#### Records for this exercise

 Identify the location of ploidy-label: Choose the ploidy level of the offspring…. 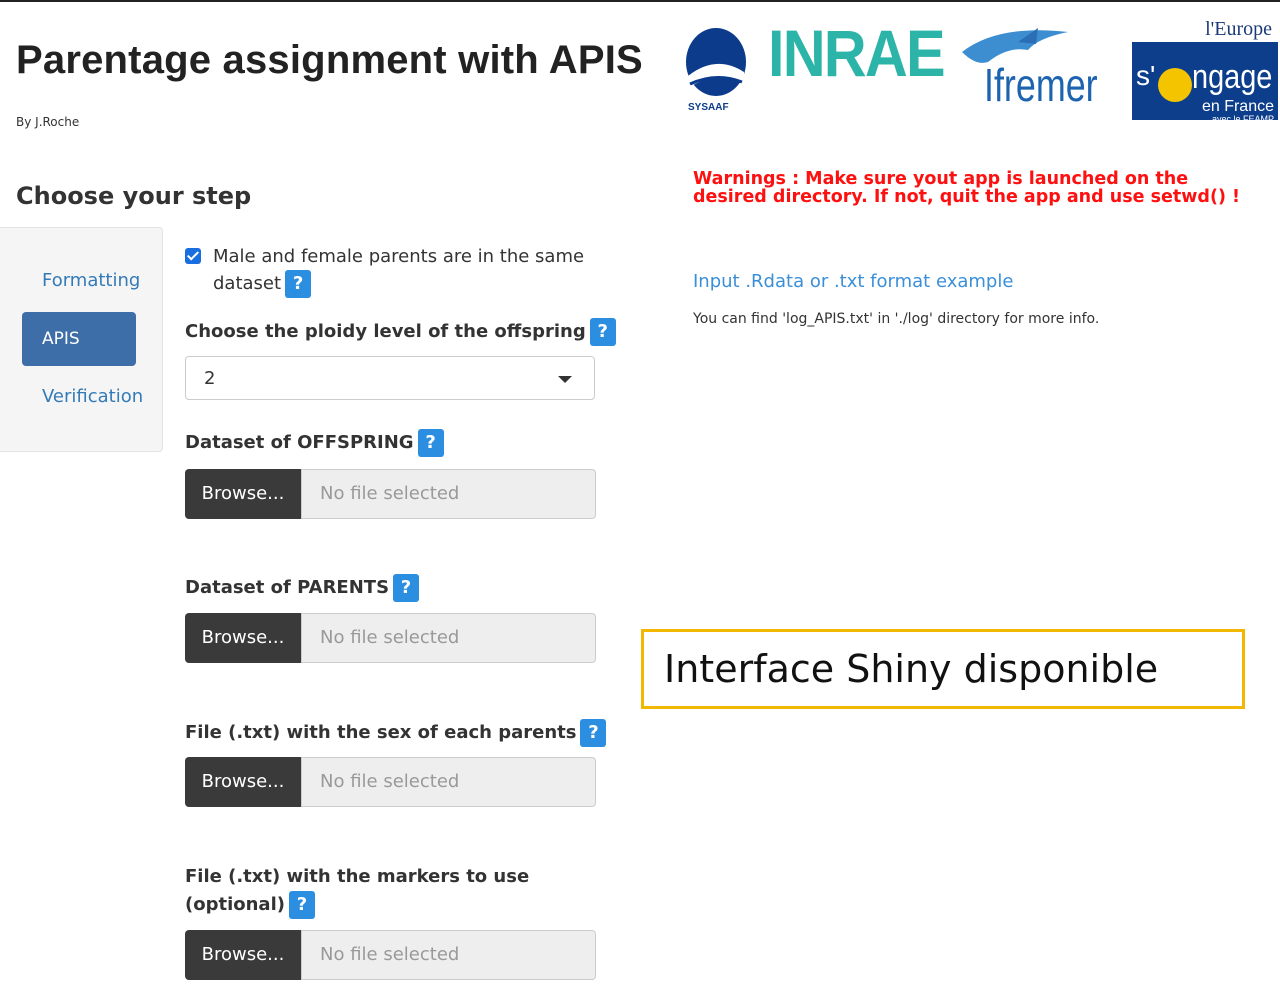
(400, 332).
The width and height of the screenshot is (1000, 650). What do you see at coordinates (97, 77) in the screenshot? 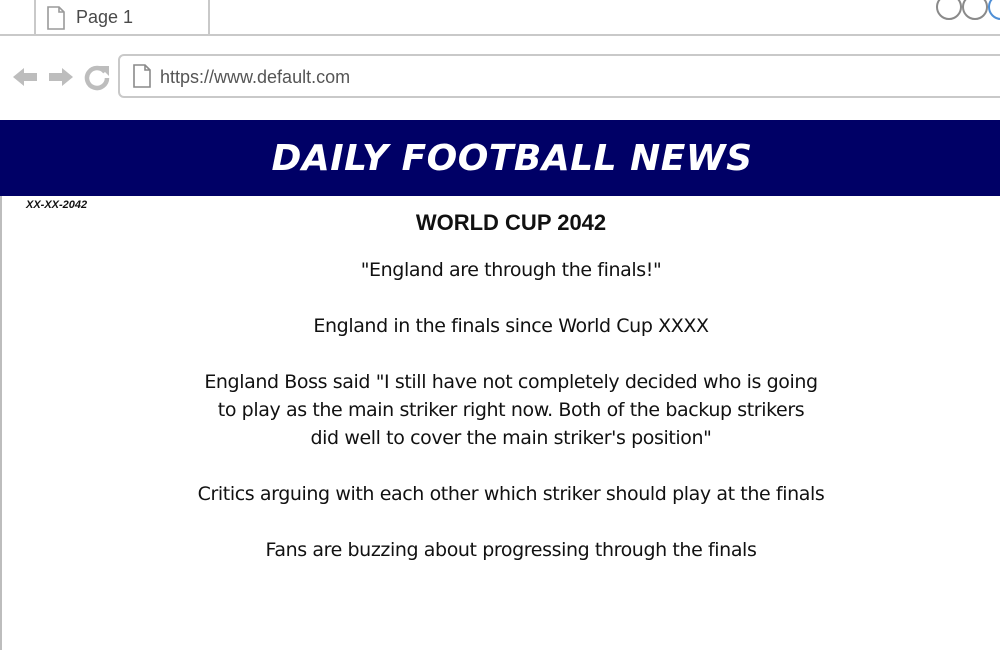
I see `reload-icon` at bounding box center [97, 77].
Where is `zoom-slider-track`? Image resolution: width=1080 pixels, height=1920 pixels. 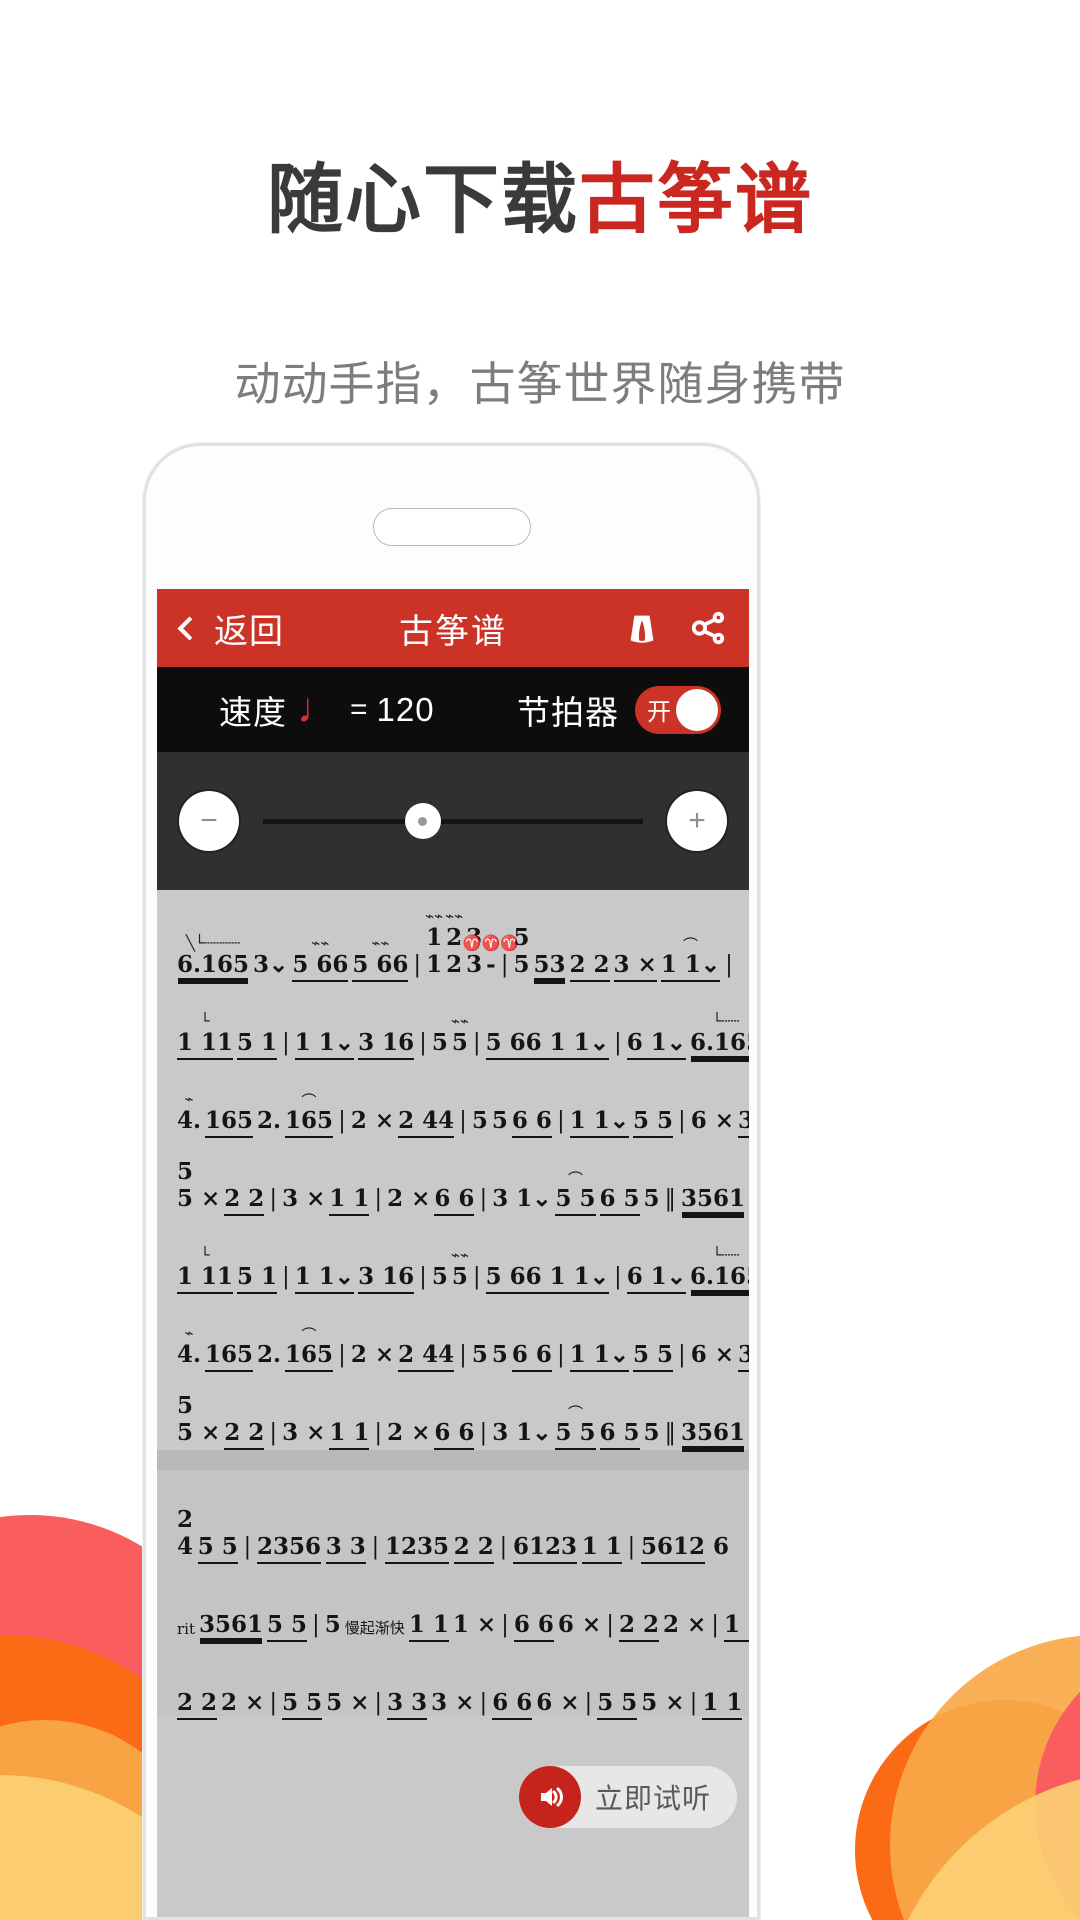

########

- [Action item] Repeat every one of the records above word for word, leaving out the pictures.

- [Solution for this task]
 Identify the location of ploidy-label: Choose the ploidy level of the offspring…. 
(400, 332).
The width and height of the screenshot is (1000, 650). What do you see at coordinates (97, 77) in the screenshot? 
I see `reload-icon` at bounding box center [97, 77].
Where is `zoom-slider-track`? Image resolution: width=1080 pixels, height=1920 pixels. 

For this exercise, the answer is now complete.